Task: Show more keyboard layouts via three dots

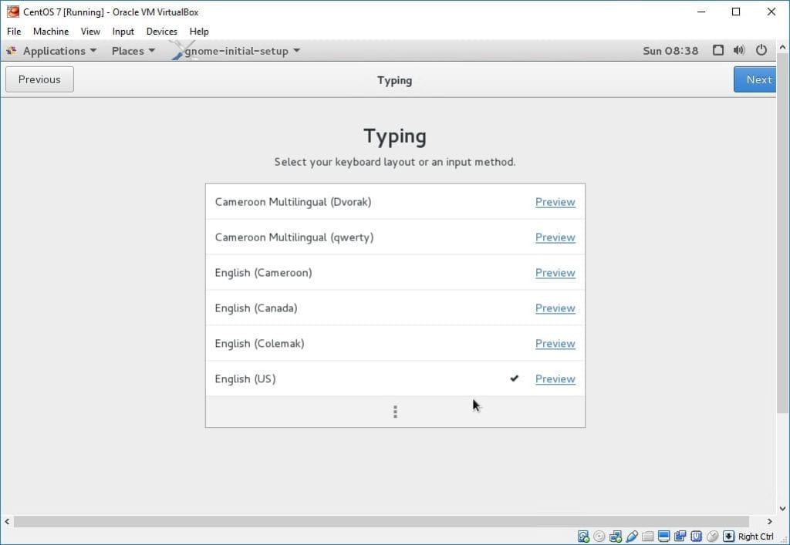Action: (x=395, y=412)
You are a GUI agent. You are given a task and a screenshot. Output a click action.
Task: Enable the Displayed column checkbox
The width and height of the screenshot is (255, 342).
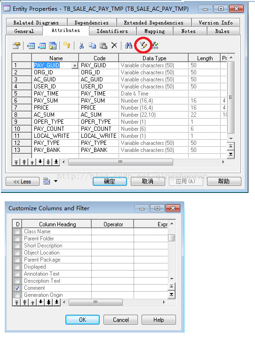[x=17, y=267]
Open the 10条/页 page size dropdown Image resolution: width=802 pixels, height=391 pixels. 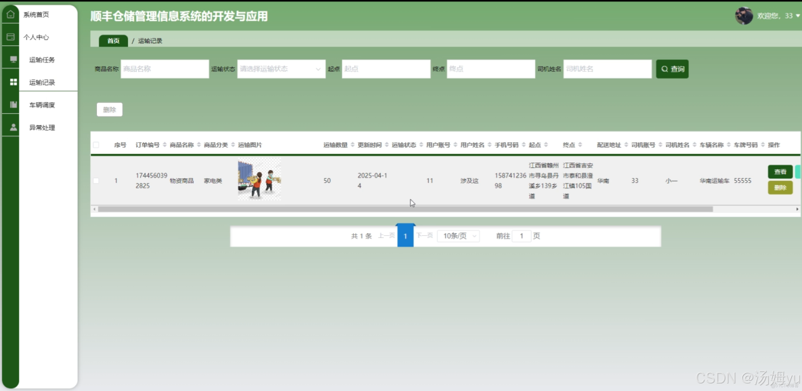pos(458,235)
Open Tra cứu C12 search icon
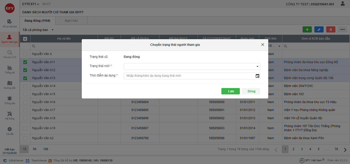Image resolution: width=350 pixels, height=164 pixels. [x=9, y=52]
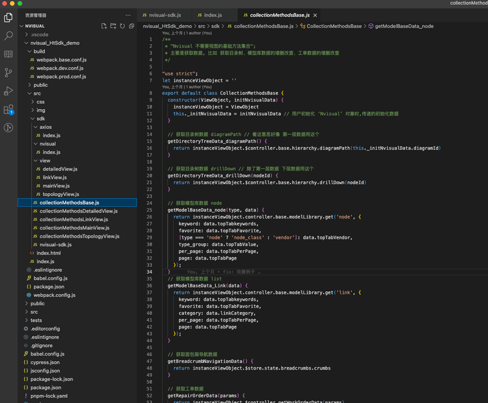Viewport: 488px width, 403px height.
Task: Click getModelBaseData_node in the breadcrumb
Action: pos(404,26)
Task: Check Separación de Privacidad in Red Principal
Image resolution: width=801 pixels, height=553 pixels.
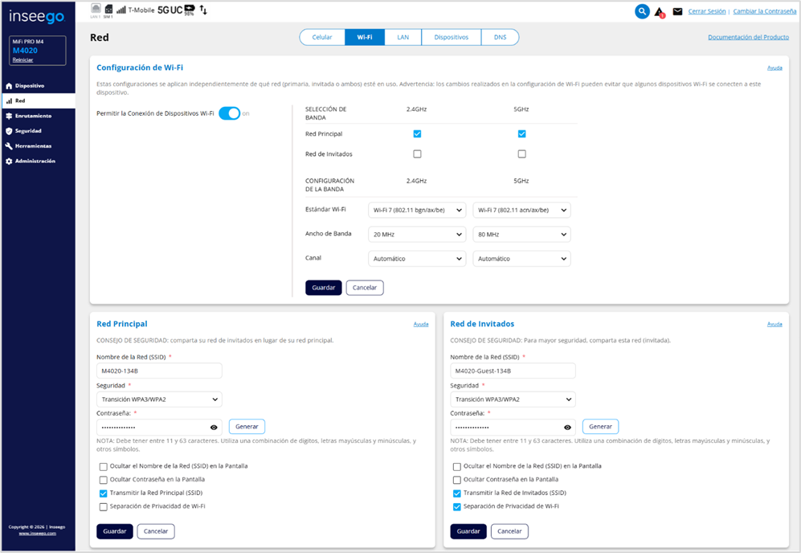Action: [x=104, y=506]
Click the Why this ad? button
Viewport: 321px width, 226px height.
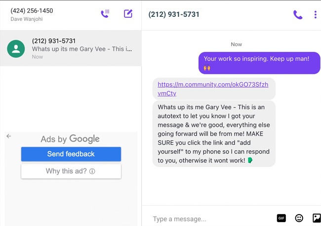71,171

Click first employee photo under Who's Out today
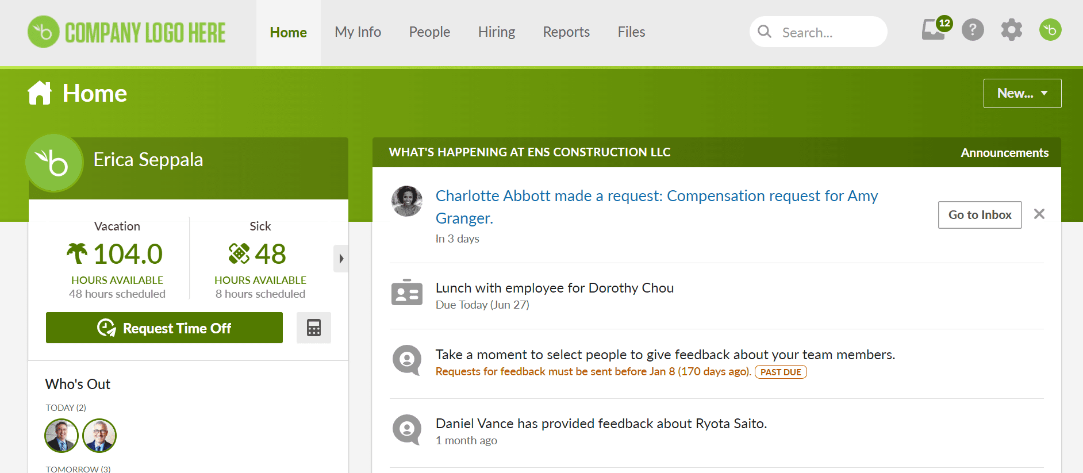62,435
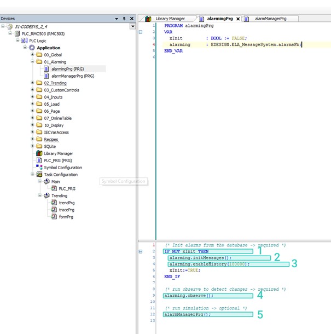331x334 pixels.
Task: Switch to the alarmManagerPrg tab
Action: tap(272, 19)
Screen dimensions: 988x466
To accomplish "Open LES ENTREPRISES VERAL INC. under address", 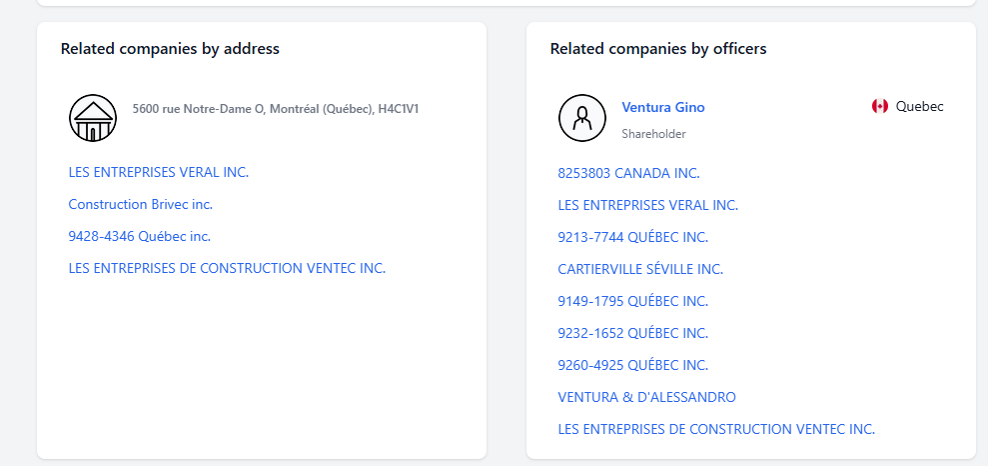I will [x=159, y=172].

+ + + + + + +

**EXERCISE DESCRIPTION**
Given the listing above, repeat exactly the lines starting at the one with "Viewport: 321px width, 226px height." and ending at the one with "Screen dimensions: 988x466", inclusive, excluding pictures.

**TASK SOLUTION**
Viewport: 321px width, 226px height.
71,171

Click first employee photo under Who's Out today
62,435
331x334 pixels.
Task: Switch to the alarmManagerPrg tab
Action: tap(272, 19)
Screen dimensions: 988x466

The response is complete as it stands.